Philosophy: Basic Questions



Philosophy: Basic Questions;

Worksheet on Augustine on free will (“On Free Choice of the Will”, Book II, pp. 341-343)

1. After having discussed the nature of free will in Bk. I, Evodius then asks Augustine a question. What is this?

2. How does Augustine in the rest of Sect. 1 of Bk. II reply to this question? Do you find his reply satisfactory? Why or why not?

3. In Bk I., Sect. 2, Evodius asks a slightly different question? What’s this?

4. How does Augustine reply to this question? Do you find his reply satisfactory? Why or why not?

5. Later on in Bk. II (in sections unfortunately not included in our textbook), Augustine argues that God exists and that every good thing is from God. Evodius then asks why free will is a good thing, since it can be used for evil as well as good. In reply, Augustine uses the analogy between free will and parts of our bodies:

“Consider what a great good a body is missing if it has no hands. And yet people use their hands wrongly in committing violent or shameful acts. If you see someone who has no feet, you admit that his physical well-being is impaired by the absence of so great a good, and yet you would not deny that someone who uses his feet to harm someone else or to disgrace himself is using them wrongly. By our eyes we see light and we distinguish the forms of material objects. They are the most beautiful thing in our bodies, so they were put into the place of greatest dignity [i.e., the head]; and we use them to preserve our safety and to secure many other good things in life. Nonetheless, many people use their eyes to do many evil things and press them into the service of inordinate desire; and yet you realize what a great good is missing in a fact that has no eyes. But when they are present, who gave them, if not God, the generous giver of all good things? So just as you approve of these good things in the body and praise the one who gave them, disregarding those who use them wrongly, you should admit that free will, without which no one can live rightly, is a good and divine gift. You should condemn those who misuse this good rather than saying that he who gave it should not have given it” (Bk. II, Sect. 18).

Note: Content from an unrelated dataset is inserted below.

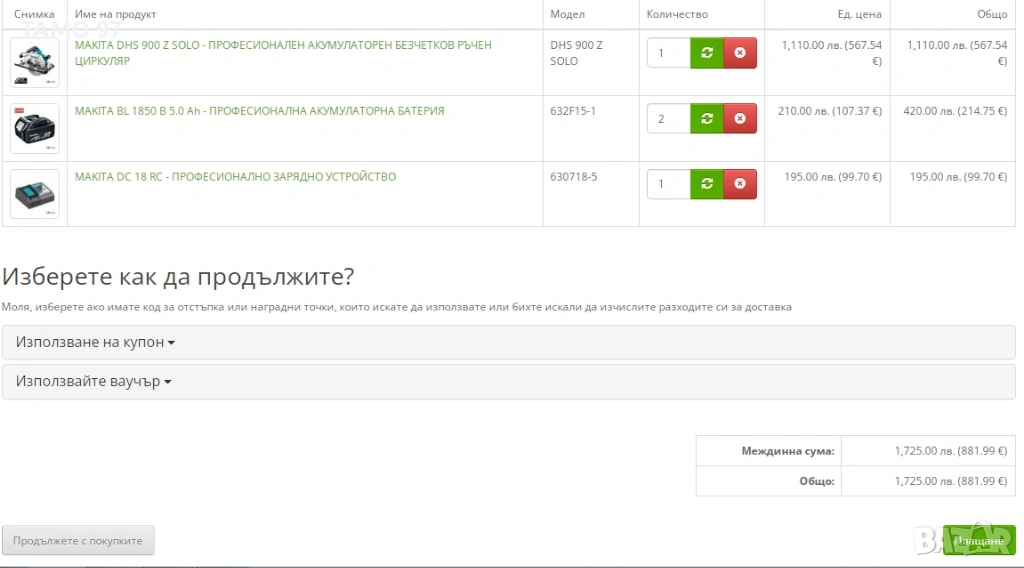
Task: Click the Продължете с покупките button
Action: tap(78, 541)
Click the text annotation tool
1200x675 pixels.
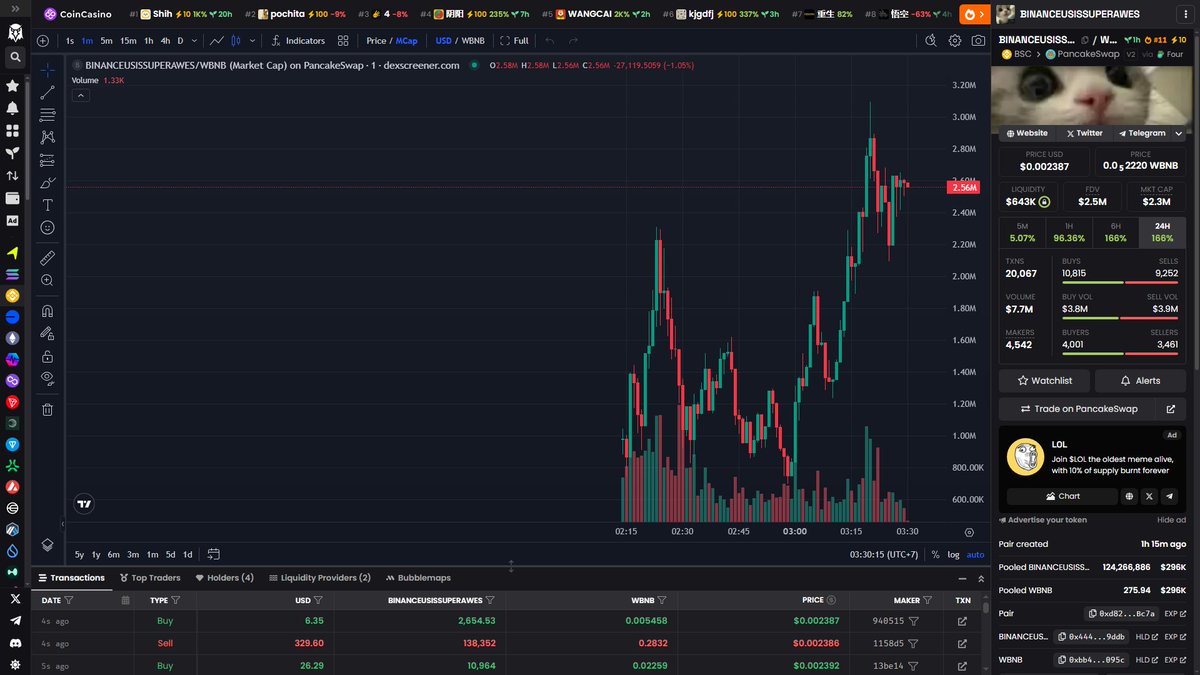[47, 205]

What’s the point of Augustine’s analogy between free will and parts of our bodies? Do you find it a convincing reply to Evodius’ question? Explain.

6. In another passage (also unfortunately not included in our textbook), Augustine distinguishes between three kinds of good things:

1) great goods: the virtues that are necessary and sufficient for living rightly, and which no one can thus use badly (such as justice, prudence, fortitude, temperance, and right reason);

2) intermediate goods: the powers of the soul that are necessary but not sufficient for living rightly, and which can thus be used either well or badly;

and

3) lowest goods: the forms of bodies, which are neither necessary nor sufficient for righteous living.

Question: What would Augustine say about free will? That is, is it a great good, an intermediate good, or a lowest good? What’s your reasoning for this conclusion?

7. Augustine’s most sophisticated definition of evil is this (in a passage – yes again – unfortunately not included in our textbook):

“[T]he goods that are pursued by sinners are in no way evil things, and neither is free will itself… What is evil is the turning of the will away from the unchangeable good [i.e., God, justice, and the truths of mathematics] and toward [physical, private, and] changeable goods. And since this turning is not coerced, but voluntary, it is justly and deservedly punished with misery” (Bk. II, Sect. 19).

Augustine then anticipates Evodius’ reply to this:

“But perhaps you are going to ask what is the source of this movement by which the will turns away from the unchangeable good toward a changeable good. This movement is certainly evil, since no one can live rightly without it. For if that movement, that turning away from the Lord God, is undoubtedly sin, surely we cannot say that God is the cause of sin. So that movement is not from God. But then where does it come from? If I told you that I don’t know, you might be disappointed; but that would be the truth. For one cannot know that which is nothing” (Bk. II, Sect. 20).

Question: What, then, is sin (for Augustine), and what causes it?